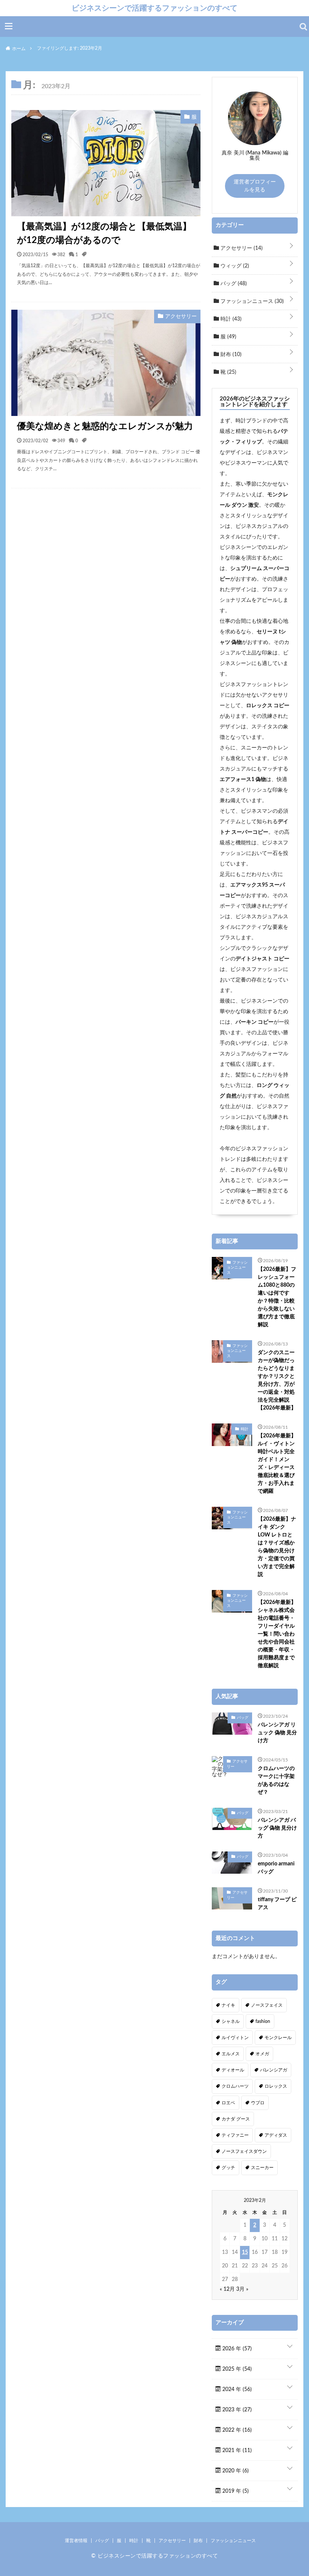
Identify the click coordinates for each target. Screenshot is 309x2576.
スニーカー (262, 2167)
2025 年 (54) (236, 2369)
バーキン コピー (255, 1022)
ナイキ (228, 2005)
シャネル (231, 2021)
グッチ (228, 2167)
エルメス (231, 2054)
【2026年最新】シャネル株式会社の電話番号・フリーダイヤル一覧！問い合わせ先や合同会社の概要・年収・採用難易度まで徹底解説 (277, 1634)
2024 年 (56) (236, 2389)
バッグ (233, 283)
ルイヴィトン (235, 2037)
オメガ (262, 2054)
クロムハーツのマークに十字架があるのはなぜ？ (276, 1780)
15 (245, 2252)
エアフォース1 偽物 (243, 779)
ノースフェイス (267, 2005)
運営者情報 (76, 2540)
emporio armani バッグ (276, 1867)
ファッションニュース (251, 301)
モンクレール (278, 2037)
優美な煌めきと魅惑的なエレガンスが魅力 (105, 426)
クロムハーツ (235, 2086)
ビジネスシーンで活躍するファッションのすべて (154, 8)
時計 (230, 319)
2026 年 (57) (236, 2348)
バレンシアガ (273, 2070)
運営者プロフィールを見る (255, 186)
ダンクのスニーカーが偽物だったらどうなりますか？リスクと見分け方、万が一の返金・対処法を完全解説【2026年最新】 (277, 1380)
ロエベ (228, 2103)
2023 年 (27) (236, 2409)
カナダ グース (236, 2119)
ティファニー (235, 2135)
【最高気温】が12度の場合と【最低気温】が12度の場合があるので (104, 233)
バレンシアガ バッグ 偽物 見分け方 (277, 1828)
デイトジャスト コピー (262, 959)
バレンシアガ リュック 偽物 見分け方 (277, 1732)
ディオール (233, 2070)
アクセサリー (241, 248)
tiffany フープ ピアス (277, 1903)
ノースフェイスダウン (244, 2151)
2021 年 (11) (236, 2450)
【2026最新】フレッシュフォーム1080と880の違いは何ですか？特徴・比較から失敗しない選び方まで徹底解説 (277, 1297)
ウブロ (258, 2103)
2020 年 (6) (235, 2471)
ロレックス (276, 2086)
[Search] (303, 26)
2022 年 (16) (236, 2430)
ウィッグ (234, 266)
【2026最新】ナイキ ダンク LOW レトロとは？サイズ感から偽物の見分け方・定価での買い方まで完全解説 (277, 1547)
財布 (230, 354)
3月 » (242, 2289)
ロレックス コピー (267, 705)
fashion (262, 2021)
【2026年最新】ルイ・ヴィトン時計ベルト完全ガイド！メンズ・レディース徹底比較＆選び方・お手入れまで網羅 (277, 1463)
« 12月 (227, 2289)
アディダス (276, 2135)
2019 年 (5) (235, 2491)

#### Problem requirements:
An exact, word-for-word copy of the records is expected, with no pictures in it.

#### Answer:
Identify the click coordinates for each target. Screenshot is 309x2576.
スニーカー (262, 2167)
2025 年 (54) (236, 2369)
バーキン コピー (255, 1022)
ナイキ (228, 2005)
シャネル (231, 2021)
グッチ (228, 2167)
エルメス (231, 2054)
【2026年最新】シャネル株式会社の電話番号・フリーダイヤル一覧！問い合わせ先や合同会社の概要・年収・採用難易度まで徹底解説 (277, 1634)
2024 年 (56) (236, 2389)
バッグ (233, 283)
ルイヴィトン (235, 2037)
オメガ (262, 2054)
クロムハーツのマークに十字架があるのはなぜ？ (276, 1780)
15 (245, 2252)
エアフォース1 偽物 (243, 779)
ノースフェイス (267, 2005)
運営者情報 (76, 2540)
emporio armani バッグ (276, 1867)
ファッションニュース (251, 301)
モンクレール (278, 2037)
優美な煌めきと魅惑的なエレガンスが魅力 (105, 426)
クロムハーツ (235, 2086)
ビジネスシーンで活躍するファッションのすべて (154, 8)
時計 (230, 319)
2026 年 (57) (236, 2348)
バレンシアガ (273, 2070)
運営者プロフィールを見る (255, 186)
ダンクのスニーカーが偽物だったらどうなりますか？リスクと見分け方、万が一の返金・対処法を完全解説【2026年最新】 (277, 1380)
ロエベ (228, 2103)
2023 年 (27) (236, 2409)
カナダ グース (236, 2119)
ティファニー (235, 2135)
【最高気温】が12度の場合と【最低気温】が12度の場合があるので (104, 233)
バレンシアガ バッグ 偽物 見分け方 (277, 1828)
デイトジャスト コピー (262, 959)
バレンシアガ リュック 偽物 見分け方 (277, 1732)
ディオール (233, 2070)
アクセサリー (241, 248)
tiffany フープ ピアス (277, 1903)
ノースフェイスダウン (244, 2151)
2021 年 (11) (236, 2450)
【2026最新】フレッシュフォーム1080と880の違いは何ですか？特徴・比較から失敗しない選び方まで徹底解説 (277, 1297)
ウブロ (258, 2103)
2020 年 (6) (235, 2471)
ロレックス (276, 2086)
[Search] (303, 26)
2022 年 (16) (236, 2430)
ウィッグ (234, 266)
【2026最新】ナイキ ダンク LOW レトロとは？サイズ感から偽物の見分け方・定価での買い方まで完全解説 (277, 1547)
財布 (230, 354)
3月 » (242, 2289)
ロレックス コピー (267, 705)
fashion (262, 2021)
【2026年最新】ルイ・ヴィトン時計ベルト完全ガイド！メンズ・レディース徹底比較＆選び方・お手入れまで網羅 (277, 1463)
« 12月 (227, 2289)
アディダス (276, 2135)
2019 年 (5) (235, 2491)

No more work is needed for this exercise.